By Devayani Sathyan
BENGALURU (Reuters) – Malaysia’s central bank will wait until the third quarter before raising interest rates from a record low to support an uneven economic recovery, according to a Reuters poll of economists who predicted higher rates by year-end than in a survey conducted in January.
With economic growth yet to return to pre-pandemic levels and inflation within Bank Negara Malaysia’s (BNM) expectations, the central bank is likely to remain patient on rates, shunning recent hawkishness by some global peers.
The Feb. 14-28 Reuters poll predicted BNM would hold its one-day repurchase rate at 1.75% until at least the end of June, with only four economists expecting a rate rise before then, in May.

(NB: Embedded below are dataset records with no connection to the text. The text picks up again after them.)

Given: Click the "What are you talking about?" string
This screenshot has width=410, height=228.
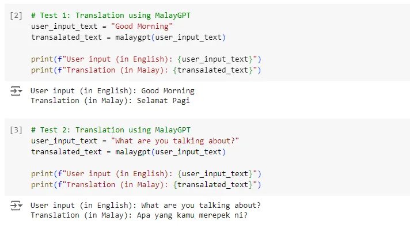Looking at the screenshot, I should point(175,141).
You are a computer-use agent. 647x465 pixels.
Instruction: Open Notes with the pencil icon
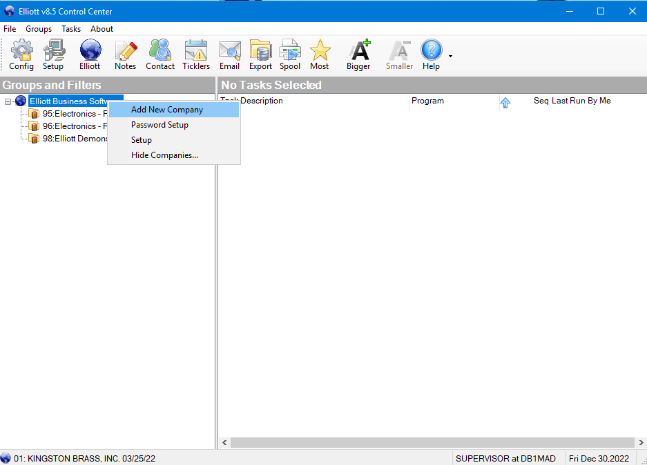(126, 55)
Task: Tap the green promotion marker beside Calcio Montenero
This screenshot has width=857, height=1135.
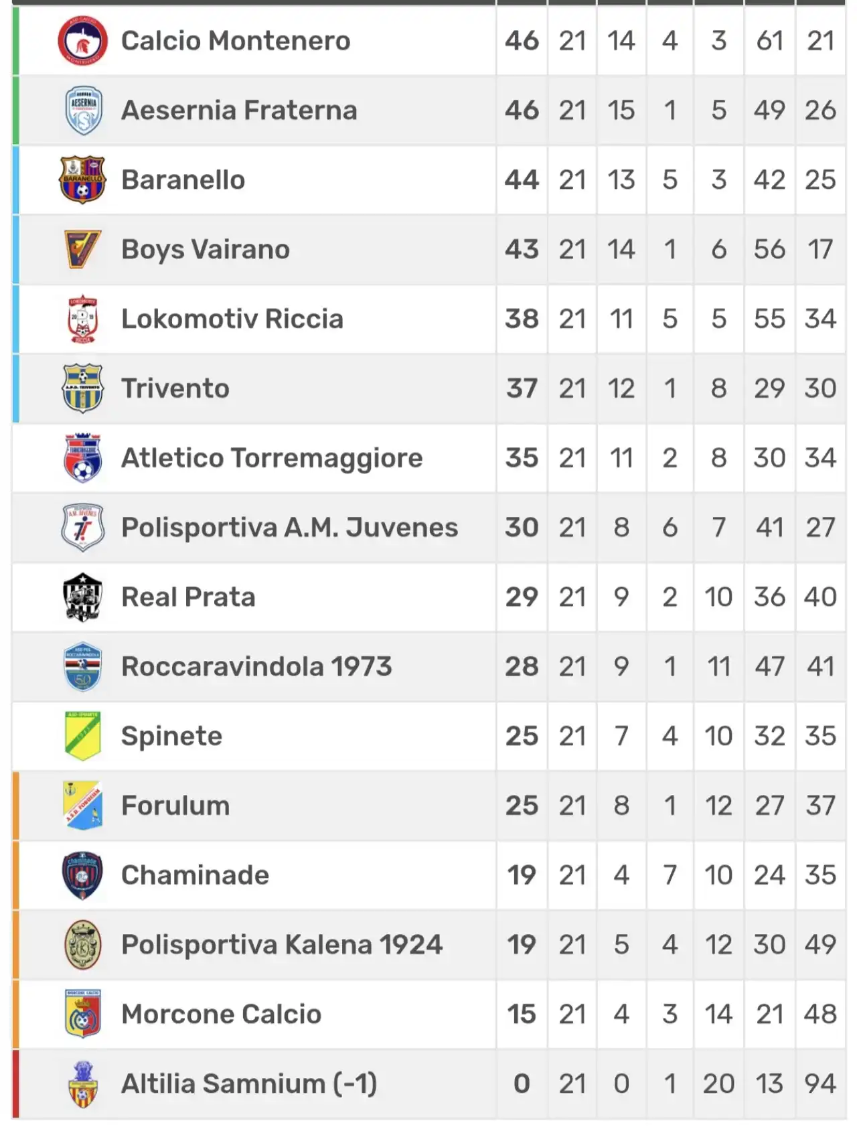Action: (x=15, y=41)
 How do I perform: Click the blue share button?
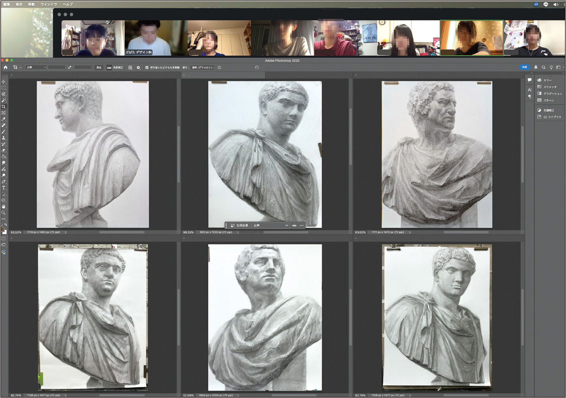[x=524, y=67]
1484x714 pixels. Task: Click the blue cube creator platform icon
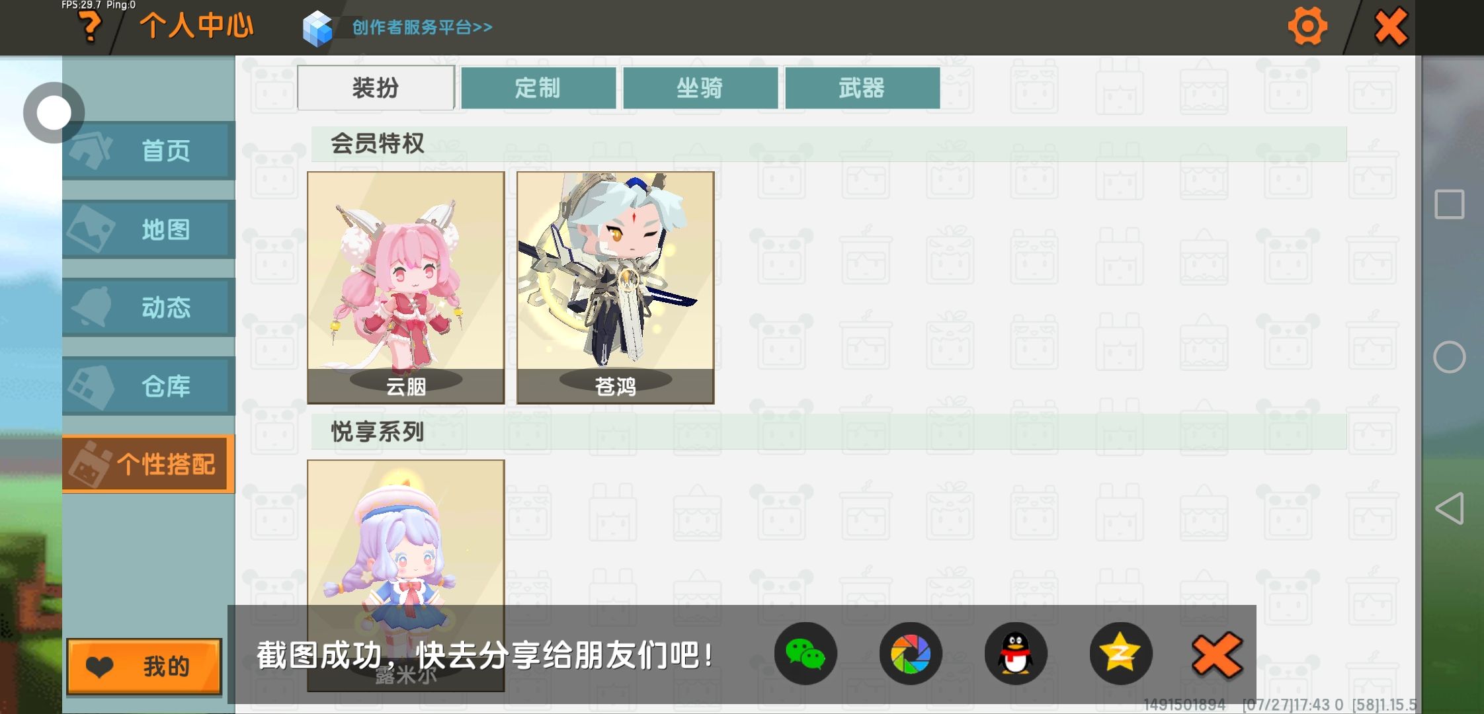[x=317, y=28]
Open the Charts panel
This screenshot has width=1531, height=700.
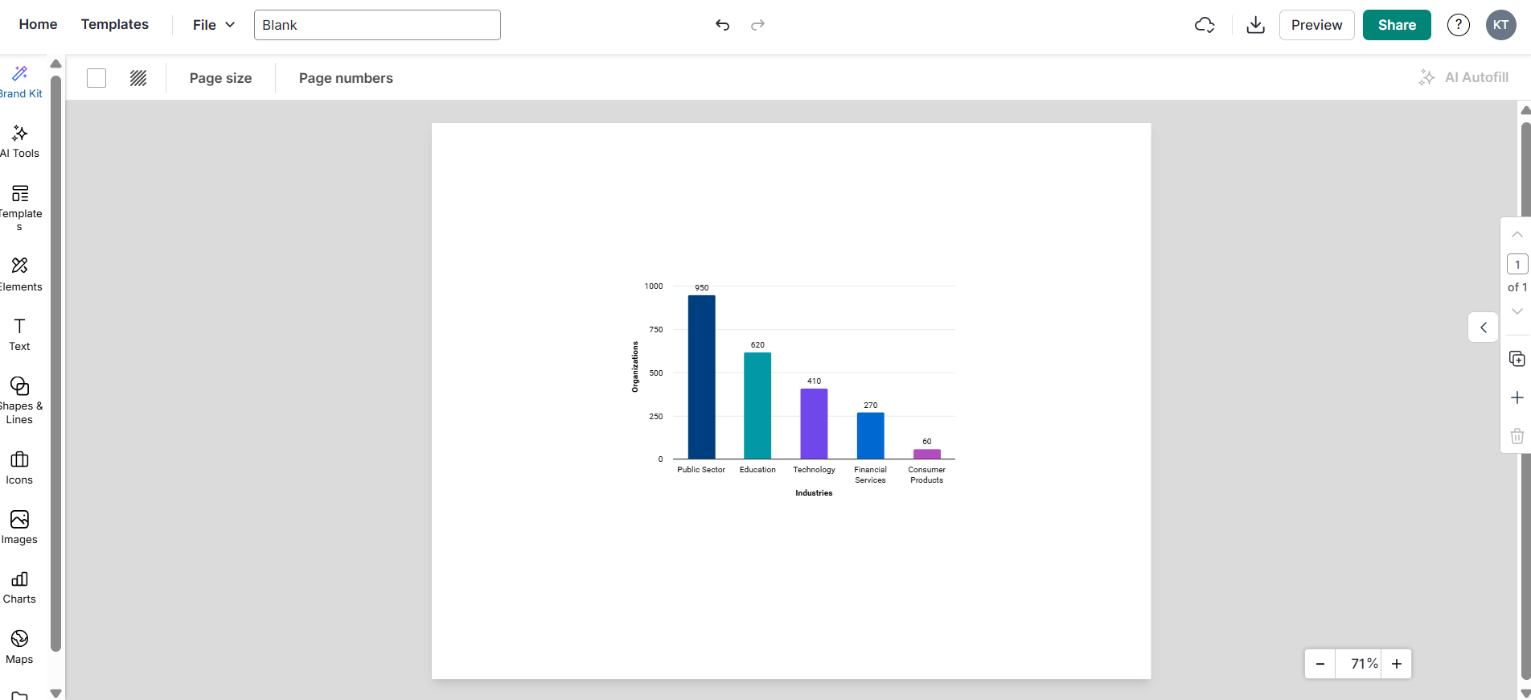[x=20, y=587]
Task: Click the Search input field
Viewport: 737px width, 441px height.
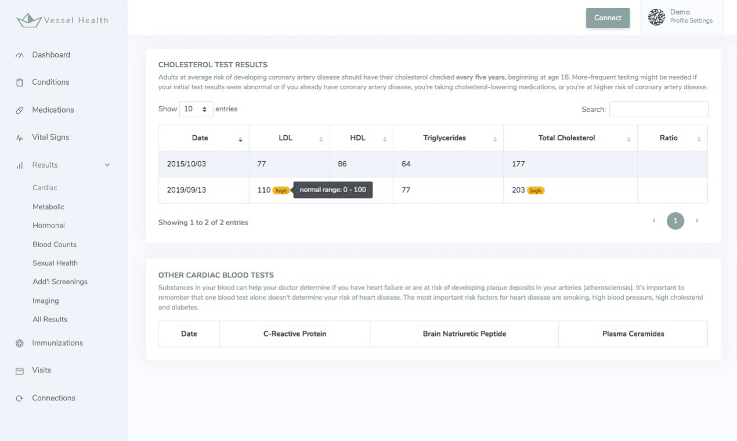Action: [x=659, y=109]
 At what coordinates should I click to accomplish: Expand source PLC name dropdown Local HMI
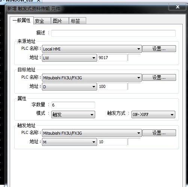(92, 49)
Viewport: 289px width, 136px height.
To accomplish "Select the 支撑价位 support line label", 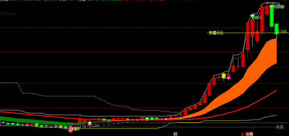I will click(x=216, y=33).
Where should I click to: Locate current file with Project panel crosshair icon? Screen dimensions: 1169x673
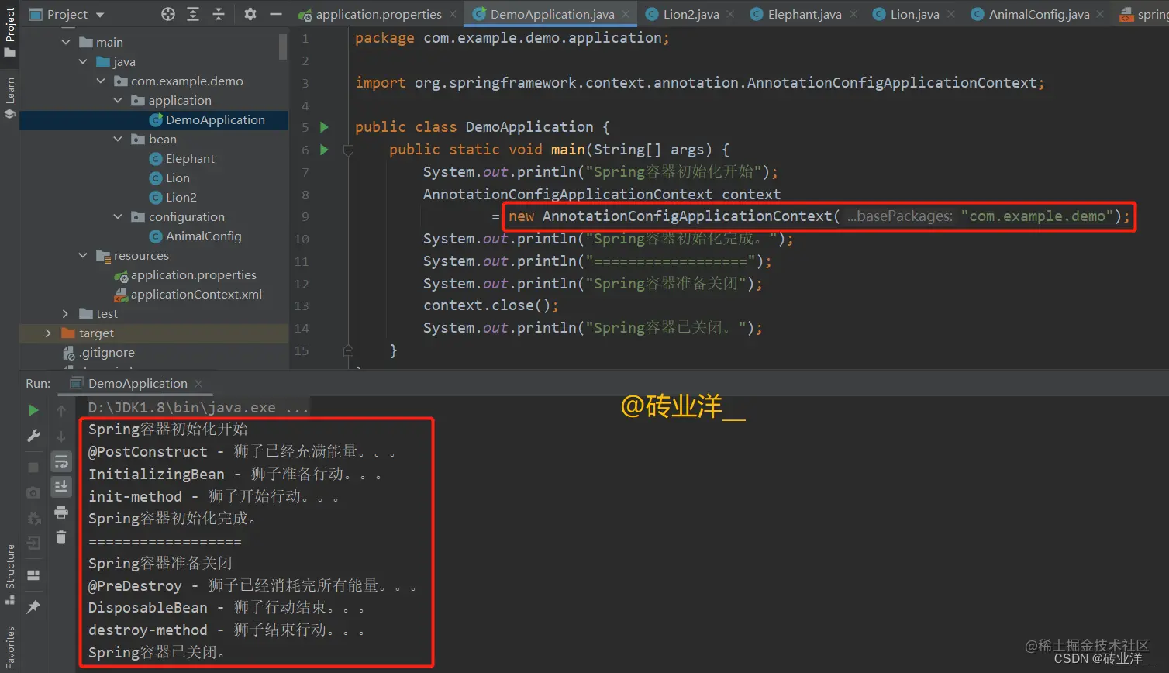pyautogui.click(x=167, y=13)
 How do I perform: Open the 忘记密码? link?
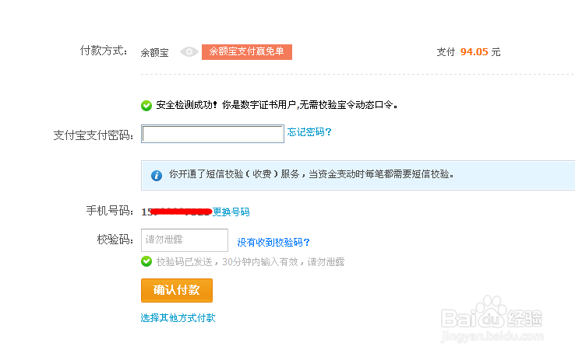click(x=309, y=132)
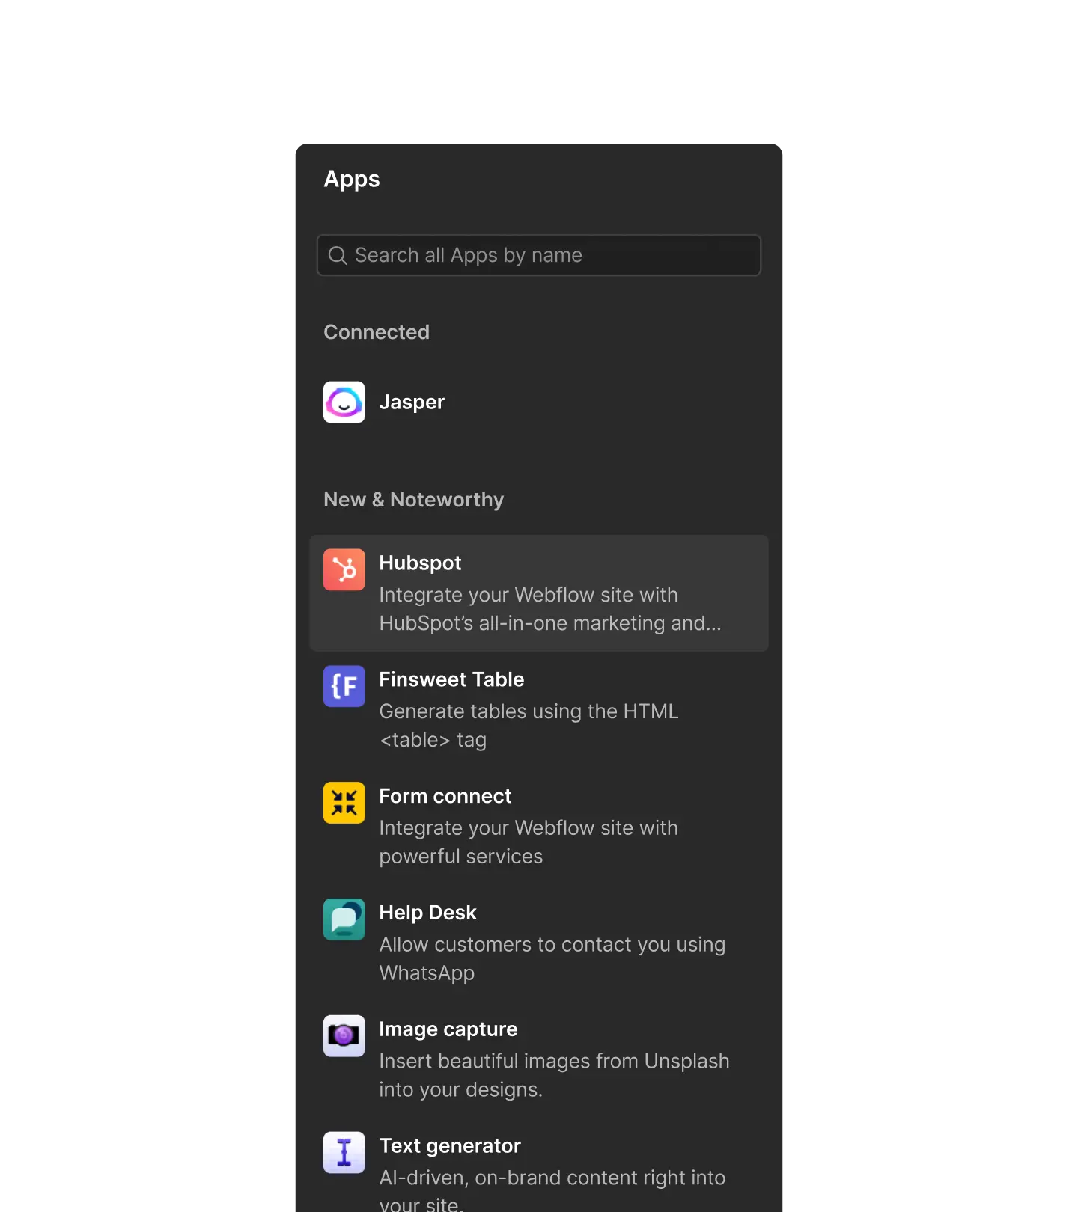Open the Form connect title
The width and height of the screenshot is (1078, 1212).
tap(445, 797)
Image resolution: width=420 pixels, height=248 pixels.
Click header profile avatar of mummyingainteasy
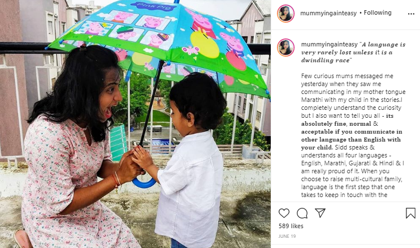coord(286,14)
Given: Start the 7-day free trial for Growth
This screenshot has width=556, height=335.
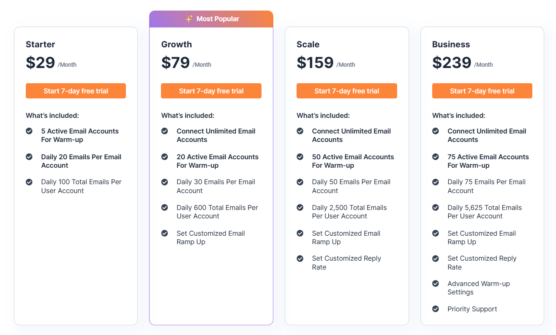Looking at the screenshot, I should click(211, 91).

All 19 economists expected no rate change on Thursday.
The central bank was expected to hike rates to 2.00% in the third quarter, based on the median view, with half the 18 economists polled expecting that rate. Five expect rates to reach 2.25% and four expect no change by end-September.
Rates were expected to climb to 2.25% in the fourth quarter, based on the median, higher than in a January poll. Seven of 18 economists said rates would end 2022 there, three said 2.50%, another seven said 2.00% and one forecast no rise in rates.
“We expect Bank Negara Malaysia to stay patient and maintain its overnight policy rate at a record low to provide continued support to the ongoing economic recovery and enable a sustainable upturn amid moderate inflation,” wrote Han Teng Chua, an economist at DBS Group Research.
That cautious approach echoes the stance of a few other central banks in Asia, including the Reserve Bank of India, the Philippine central bank and the Bank of Thailand, which were all expected to maintain an accommodative stance.
The BNM is due to raise rates by 25 basis points in July-September next year, to 2.50%, based on a lower sample of forecasters.
While headline inflation decelerated to 2.3% in January, core inflation was 1.6% as economic activity normalised amid high input costs.
But some economists expect BNM’s patience won’t last long.
“The build-up of domestic inflation pressures together with sustaining growth momentum and more aggressive Fed monetary policy tightening would justify an interest rate hike by Bank Negara Malaysia as early as in 2Q22,” wrote Julia Goh, senior economist at UOB.